Get current position of the selection start in the buffer.

-E or --selection-end

Get current position of the selection end in the buffer.

-f or --function

Causes any additional arguments to be interpreted as input functions, and puts them into the queue, so that they will be read before any additional actual key presses are. This option cannot be combined with any other option. See bind for a list of input functions.

-h or --help

Displays help about using this command.

The following options change the way commandline updates the command line buffer:

-a or --append

Do not remove the current commandline, append the specified string at the end of it.

-i or --insert

Do not remove the current commandline, insert the specified string at the current cursor position

-r or --replace

Remove the current commandline and replace it with the specified string (default)

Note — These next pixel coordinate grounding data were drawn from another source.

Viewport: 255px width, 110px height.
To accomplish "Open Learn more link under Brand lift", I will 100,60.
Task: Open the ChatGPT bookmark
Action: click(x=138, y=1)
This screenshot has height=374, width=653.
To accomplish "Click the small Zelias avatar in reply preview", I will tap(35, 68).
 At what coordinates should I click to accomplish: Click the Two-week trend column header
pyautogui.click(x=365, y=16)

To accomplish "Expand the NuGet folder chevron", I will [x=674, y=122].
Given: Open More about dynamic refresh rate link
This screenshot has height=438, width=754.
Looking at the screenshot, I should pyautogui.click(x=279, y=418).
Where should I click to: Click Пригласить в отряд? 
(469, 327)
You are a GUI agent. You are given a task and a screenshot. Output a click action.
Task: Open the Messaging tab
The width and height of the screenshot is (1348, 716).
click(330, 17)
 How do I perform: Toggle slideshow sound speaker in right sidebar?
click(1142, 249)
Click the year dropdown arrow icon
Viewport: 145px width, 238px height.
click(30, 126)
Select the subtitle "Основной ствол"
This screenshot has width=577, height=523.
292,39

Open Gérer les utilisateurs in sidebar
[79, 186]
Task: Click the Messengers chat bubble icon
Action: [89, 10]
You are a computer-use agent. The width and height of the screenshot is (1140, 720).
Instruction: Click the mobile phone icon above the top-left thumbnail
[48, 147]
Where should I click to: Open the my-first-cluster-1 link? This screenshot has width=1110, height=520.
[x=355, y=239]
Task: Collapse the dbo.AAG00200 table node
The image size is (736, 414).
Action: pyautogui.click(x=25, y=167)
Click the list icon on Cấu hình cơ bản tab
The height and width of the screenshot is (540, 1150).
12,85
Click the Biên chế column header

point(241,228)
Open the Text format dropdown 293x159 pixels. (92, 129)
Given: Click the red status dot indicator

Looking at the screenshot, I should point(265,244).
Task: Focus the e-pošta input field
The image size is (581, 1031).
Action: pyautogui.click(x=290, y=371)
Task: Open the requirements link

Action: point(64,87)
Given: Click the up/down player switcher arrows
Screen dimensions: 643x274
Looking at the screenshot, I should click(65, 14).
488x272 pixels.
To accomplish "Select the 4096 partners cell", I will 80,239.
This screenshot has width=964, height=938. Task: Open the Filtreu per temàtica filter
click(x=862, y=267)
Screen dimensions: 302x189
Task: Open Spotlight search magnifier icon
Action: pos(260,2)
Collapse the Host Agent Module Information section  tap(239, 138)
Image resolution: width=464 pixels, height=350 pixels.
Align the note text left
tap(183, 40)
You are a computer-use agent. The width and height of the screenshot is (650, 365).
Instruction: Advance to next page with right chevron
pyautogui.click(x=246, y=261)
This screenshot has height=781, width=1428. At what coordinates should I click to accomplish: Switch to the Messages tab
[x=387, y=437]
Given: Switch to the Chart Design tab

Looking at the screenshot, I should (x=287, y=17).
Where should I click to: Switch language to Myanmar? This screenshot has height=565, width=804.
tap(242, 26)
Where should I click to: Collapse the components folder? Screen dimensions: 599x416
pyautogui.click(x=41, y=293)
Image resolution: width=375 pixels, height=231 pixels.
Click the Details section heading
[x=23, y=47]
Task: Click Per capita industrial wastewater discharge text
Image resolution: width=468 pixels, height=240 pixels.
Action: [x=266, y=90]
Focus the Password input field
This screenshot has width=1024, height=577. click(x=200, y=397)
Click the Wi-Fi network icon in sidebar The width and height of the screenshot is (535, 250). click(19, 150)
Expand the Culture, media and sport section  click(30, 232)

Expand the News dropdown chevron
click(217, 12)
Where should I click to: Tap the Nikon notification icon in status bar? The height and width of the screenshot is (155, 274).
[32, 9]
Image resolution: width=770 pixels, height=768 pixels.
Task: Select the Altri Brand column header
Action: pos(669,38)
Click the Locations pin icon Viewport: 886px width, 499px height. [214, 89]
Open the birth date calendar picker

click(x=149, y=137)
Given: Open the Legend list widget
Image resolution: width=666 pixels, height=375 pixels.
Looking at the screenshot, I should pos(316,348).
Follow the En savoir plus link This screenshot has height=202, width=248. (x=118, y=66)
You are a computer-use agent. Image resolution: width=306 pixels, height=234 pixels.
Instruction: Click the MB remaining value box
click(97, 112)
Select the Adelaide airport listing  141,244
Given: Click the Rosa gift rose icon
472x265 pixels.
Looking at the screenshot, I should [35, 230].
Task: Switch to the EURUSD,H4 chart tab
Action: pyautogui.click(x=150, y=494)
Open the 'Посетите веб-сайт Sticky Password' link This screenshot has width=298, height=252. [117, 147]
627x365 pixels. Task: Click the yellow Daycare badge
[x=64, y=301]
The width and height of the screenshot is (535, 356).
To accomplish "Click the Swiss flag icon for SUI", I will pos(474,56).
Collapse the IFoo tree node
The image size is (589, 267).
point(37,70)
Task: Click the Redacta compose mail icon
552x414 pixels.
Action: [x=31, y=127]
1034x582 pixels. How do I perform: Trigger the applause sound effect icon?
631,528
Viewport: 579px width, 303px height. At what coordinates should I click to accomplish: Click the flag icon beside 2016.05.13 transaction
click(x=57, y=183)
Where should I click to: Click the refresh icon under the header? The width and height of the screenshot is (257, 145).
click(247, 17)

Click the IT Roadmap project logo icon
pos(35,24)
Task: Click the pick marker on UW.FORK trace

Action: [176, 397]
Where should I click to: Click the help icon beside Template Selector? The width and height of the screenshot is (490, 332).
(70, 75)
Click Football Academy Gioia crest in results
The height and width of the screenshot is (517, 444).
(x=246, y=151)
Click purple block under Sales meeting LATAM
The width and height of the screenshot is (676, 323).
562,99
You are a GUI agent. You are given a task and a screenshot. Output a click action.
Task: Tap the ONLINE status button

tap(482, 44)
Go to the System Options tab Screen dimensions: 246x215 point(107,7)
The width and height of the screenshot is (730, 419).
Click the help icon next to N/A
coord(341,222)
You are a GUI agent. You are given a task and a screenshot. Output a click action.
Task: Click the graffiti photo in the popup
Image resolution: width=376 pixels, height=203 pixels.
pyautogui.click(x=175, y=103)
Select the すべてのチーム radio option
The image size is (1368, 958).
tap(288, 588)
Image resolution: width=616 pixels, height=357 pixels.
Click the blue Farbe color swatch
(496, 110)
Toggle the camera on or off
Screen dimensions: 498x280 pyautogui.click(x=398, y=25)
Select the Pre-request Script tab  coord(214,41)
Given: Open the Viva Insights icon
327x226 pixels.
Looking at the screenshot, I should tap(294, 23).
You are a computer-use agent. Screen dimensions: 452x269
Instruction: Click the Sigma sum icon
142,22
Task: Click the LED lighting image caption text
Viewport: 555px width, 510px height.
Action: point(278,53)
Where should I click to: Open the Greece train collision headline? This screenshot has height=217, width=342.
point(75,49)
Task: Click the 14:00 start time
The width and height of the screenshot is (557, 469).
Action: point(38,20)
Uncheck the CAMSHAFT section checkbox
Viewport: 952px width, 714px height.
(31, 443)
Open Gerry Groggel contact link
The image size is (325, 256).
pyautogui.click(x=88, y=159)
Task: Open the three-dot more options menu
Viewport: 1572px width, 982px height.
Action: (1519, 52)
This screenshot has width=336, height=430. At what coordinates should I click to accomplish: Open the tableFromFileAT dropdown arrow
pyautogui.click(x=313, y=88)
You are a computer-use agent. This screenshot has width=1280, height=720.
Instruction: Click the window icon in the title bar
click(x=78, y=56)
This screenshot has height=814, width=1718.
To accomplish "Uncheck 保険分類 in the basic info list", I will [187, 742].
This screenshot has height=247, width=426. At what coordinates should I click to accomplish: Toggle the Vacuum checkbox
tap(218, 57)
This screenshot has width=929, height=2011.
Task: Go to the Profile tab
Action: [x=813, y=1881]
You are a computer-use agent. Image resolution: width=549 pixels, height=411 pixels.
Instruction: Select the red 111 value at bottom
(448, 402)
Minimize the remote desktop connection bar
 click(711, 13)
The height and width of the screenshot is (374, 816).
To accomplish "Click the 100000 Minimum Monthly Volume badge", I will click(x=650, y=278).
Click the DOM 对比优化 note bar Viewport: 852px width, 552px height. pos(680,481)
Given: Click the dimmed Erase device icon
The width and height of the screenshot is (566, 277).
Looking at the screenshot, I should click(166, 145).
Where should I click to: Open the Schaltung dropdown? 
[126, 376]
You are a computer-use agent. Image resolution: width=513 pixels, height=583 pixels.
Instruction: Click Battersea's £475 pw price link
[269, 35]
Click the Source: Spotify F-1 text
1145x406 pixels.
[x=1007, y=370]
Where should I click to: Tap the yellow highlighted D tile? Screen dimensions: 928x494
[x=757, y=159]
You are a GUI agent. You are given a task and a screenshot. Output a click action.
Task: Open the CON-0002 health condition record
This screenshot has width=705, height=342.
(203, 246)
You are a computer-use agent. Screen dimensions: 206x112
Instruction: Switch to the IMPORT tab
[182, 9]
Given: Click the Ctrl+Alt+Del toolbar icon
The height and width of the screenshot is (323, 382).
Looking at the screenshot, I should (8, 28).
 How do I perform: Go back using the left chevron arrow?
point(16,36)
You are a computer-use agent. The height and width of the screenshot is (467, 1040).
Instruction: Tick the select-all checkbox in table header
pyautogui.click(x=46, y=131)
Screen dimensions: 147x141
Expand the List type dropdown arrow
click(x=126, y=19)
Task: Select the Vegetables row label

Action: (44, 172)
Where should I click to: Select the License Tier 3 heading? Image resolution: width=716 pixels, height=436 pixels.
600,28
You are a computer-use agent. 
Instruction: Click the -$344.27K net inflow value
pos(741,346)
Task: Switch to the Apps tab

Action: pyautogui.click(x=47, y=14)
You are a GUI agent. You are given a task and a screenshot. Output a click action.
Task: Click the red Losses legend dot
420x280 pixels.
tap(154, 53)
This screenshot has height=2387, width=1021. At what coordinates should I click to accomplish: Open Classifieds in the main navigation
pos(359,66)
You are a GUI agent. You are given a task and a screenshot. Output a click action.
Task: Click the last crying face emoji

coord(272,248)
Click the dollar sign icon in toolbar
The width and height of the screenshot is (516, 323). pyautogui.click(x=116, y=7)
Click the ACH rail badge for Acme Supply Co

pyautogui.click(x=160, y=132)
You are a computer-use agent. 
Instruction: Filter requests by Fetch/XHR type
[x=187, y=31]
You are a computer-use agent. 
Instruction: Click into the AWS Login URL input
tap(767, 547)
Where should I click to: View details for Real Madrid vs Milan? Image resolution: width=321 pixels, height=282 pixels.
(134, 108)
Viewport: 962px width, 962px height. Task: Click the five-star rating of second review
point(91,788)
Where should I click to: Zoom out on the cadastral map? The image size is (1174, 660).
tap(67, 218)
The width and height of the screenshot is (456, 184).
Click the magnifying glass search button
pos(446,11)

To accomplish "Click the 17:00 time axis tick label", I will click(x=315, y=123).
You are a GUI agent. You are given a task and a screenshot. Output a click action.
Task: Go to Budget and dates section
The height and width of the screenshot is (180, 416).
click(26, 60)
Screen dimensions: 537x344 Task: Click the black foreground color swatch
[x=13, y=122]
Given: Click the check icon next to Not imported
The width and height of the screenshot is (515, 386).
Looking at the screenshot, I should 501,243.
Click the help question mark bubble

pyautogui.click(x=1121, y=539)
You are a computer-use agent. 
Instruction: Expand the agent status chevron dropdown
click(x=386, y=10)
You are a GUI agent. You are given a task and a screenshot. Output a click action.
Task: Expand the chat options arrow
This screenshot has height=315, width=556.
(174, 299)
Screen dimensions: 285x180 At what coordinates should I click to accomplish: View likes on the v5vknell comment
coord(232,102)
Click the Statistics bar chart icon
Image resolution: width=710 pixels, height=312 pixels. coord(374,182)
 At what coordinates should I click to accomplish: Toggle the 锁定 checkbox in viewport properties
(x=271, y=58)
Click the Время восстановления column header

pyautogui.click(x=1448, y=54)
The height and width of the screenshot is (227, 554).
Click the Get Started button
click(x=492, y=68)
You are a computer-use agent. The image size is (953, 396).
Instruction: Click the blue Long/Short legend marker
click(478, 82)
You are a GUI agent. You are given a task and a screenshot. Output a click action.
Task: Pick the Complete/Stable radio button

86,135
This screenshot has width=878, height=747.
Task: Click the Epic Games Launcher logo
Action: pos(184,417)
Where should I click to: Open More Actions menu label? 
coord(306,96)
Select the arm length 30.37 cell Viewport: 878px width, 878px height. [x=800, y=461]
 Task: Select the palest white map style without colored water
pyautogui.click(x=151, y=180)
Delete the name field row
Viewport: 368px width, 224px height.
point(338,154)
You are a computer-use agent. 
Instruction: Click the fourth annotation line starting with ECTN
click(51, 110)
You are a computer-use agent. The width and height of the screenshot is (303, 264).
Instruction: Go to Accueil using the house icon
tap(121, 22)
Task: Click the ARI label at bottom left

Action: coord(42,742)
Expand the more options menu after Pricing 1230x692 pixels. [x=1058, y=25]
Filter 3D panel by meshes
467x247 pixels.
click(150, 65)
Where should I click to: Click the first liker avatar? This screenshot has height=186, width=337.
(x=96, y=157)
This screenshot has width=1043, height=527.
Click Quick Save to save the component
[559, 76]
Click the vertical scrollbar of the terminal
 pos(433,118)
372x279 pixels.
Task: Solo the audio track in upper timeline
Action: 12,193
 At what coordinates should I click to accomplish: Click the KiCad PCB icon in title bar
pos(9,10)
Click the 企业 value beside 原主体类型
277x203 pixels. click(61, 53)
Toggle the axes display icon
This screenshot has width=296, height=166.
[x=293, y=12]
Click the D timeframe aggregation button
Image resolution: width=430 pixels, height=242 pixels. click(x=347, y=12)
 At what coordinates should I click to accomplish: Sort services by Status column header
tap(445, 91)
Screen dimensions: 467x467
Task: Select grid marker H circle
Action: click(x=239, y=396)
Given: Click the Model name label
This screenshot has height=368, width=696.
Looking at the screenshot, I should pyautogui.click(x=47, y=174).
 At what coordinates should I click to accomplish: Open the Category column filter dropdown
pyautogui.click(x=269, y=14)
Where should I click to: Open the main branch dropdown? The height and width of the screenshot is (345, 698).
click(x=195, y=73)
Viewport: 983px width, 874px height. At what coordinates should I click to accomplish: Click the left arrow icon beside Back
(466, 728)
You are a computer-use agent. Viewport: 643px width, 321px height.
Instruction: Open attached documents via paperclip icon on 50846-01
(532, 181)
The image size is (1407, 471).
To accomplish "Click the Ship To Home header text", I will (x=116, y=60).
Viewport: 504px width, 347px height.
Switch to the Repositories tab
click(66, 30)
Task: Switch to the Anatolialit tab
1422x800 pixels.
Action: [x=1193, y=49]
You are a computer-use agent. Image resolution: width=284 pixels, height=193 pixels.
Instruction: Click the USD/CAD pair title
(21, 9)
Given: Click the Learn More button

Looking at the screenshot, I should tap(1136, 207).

The following options change what part of the commandline is printed or updated:

-b or --current-buffer

Select the entire commandline, not including any displayed autosuggestion (default).

-j or --current-job

Select the current job - a job here is one pipeline. Stops at logical operators or terminators (;, &, and newlines).

-p or --current-process

Select the current process - a process here is one command. Stops at logical operators, terminators, and pipes.

-s or --current-selection

Selects the current selection

-t or --current-token

Selects the current token

The following options change the way commandline prints the current commandline buffer:

-c or --cut-at-cursor

Only print selection up until the current cursor position. If combined with --tokenize, this will print up until the last completed token - excluding the token the cursor is in. This is typically what you would want for instance in completions. To get both, use both commandline --cut-at-cursor --tokenize; commandline --cut-at-cursor --current-token, or commandline -co; commandline -ct for short.

-o or --tokenize

Tokenize the selection and print one string-type token per line.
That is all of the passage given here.